(Collected data entries)
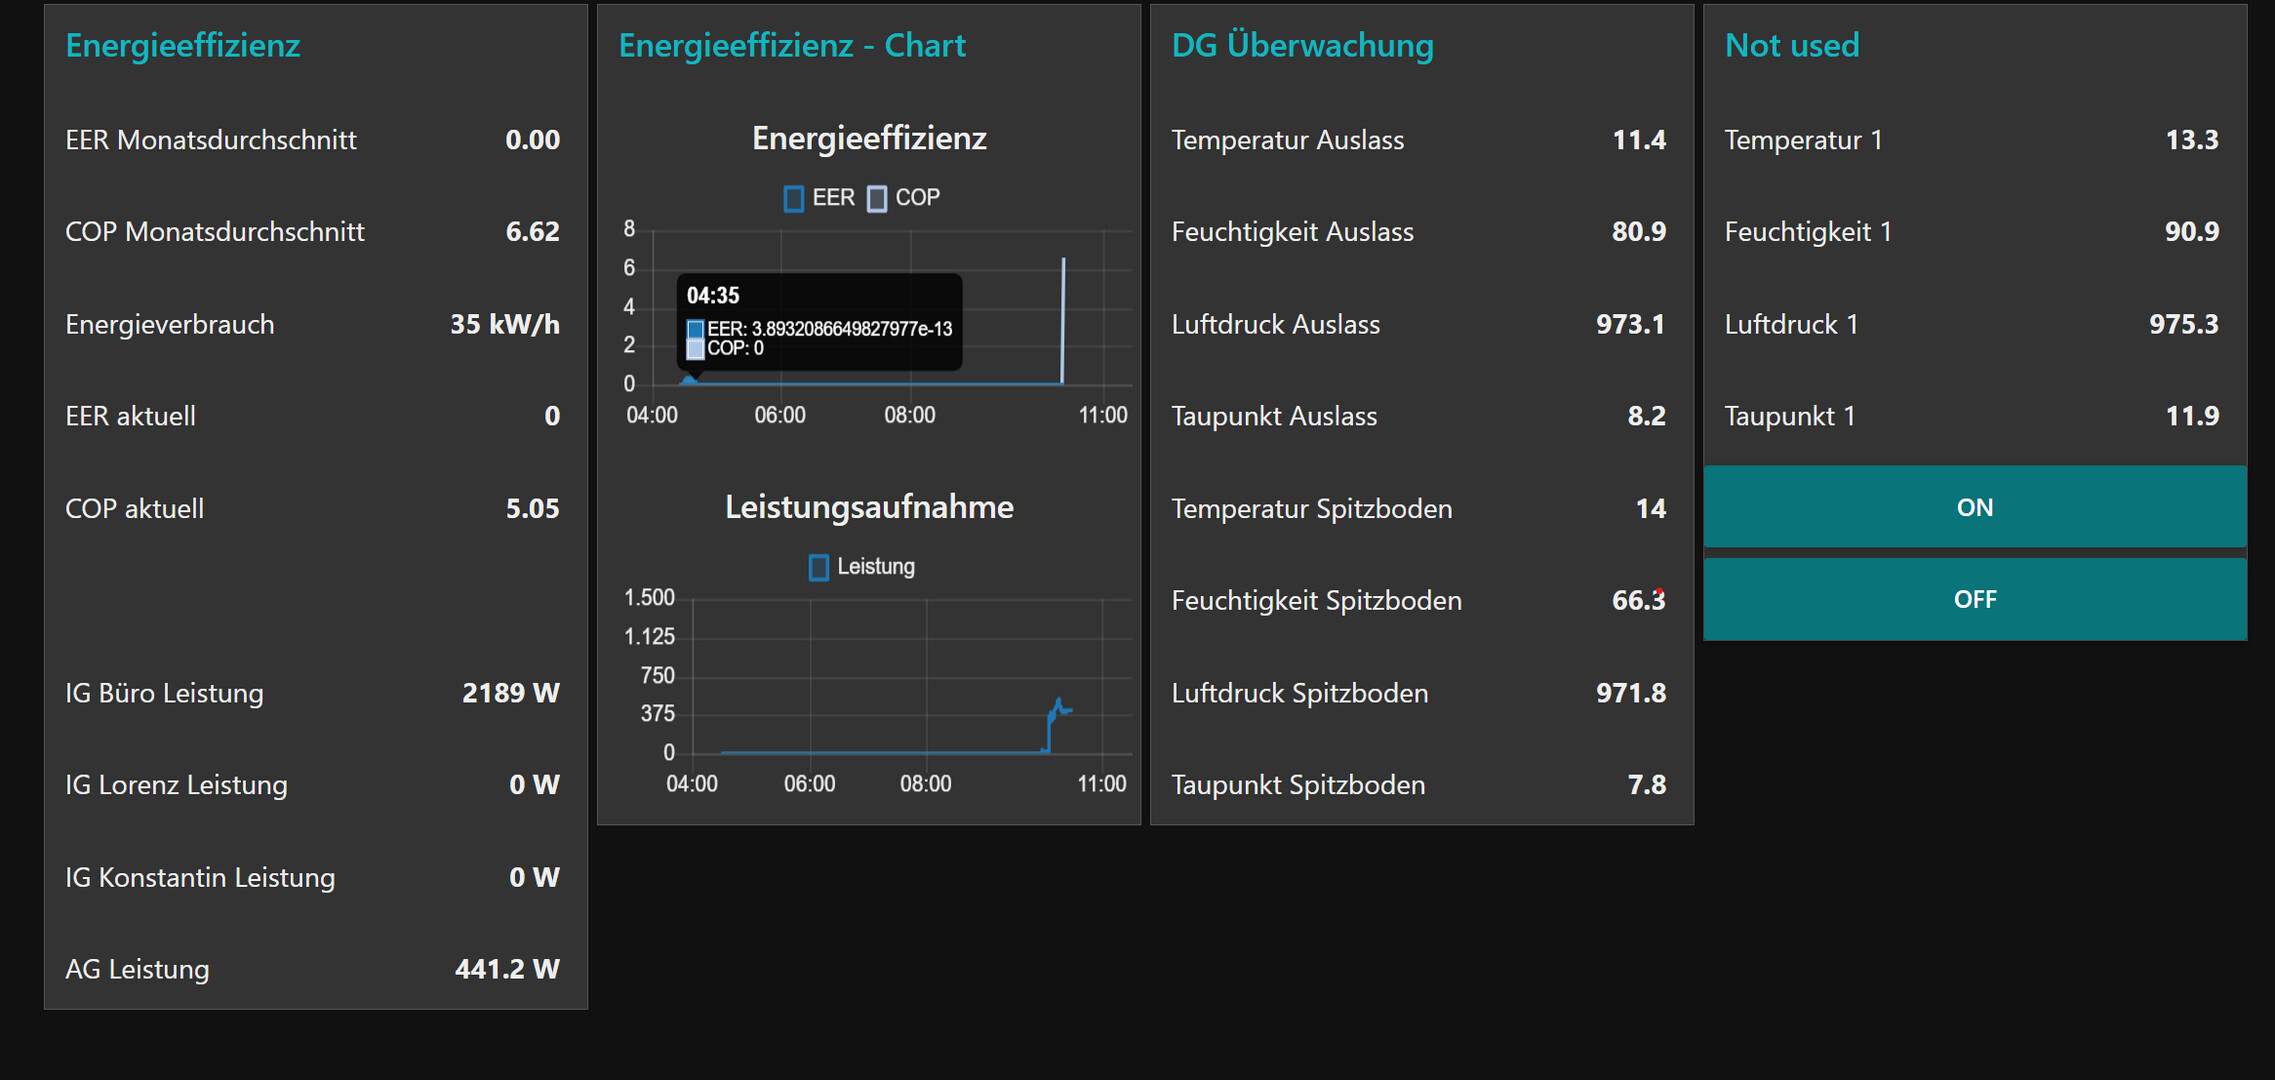The height and width of the screenshot is (1080, 2275).
Task: Toggle Leistung series in legend
Action: (875, 567)
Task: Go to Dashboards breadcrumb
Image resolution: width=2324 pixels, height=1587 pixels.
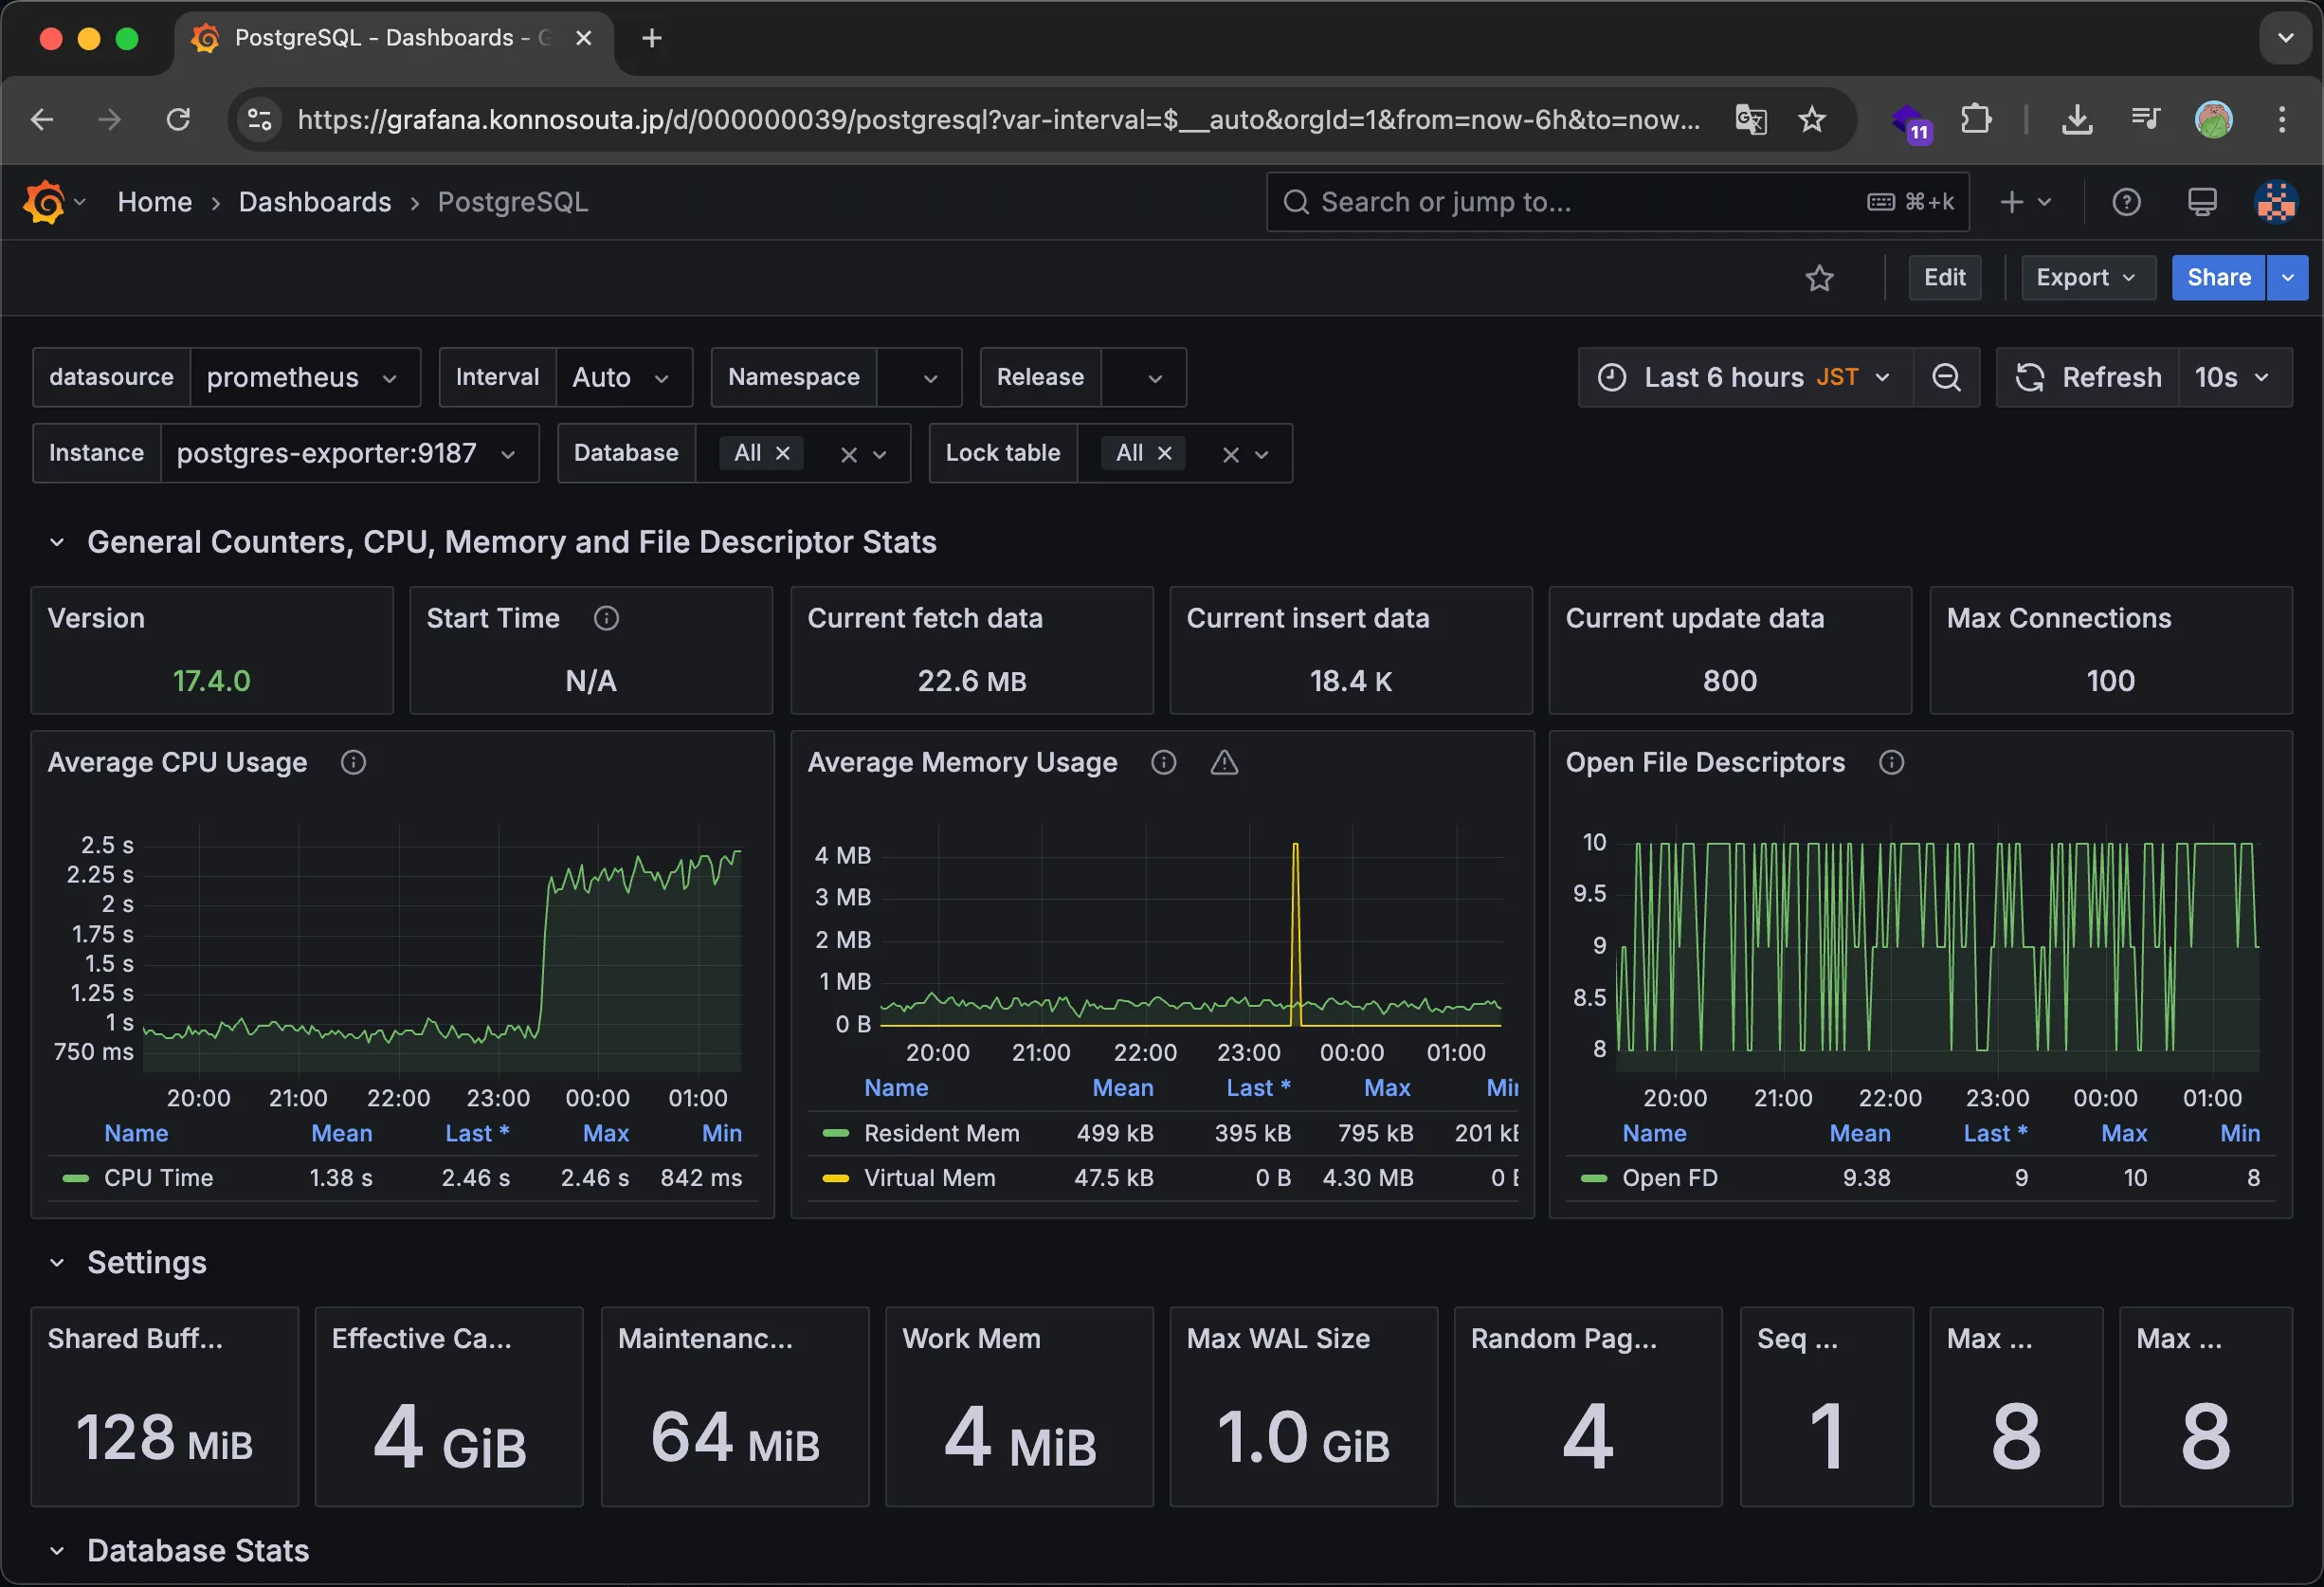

Task: Where the line containing "Task: Go to Dashboards breadcrumb" appears in the entries above, start there and set down every line exactly through the last one, inclusive; omit pictures.

Answer to the problem:
Task: Go to Dashboards breadcrumb
Image resolution: width=2324 pixels, height=1587 pixels.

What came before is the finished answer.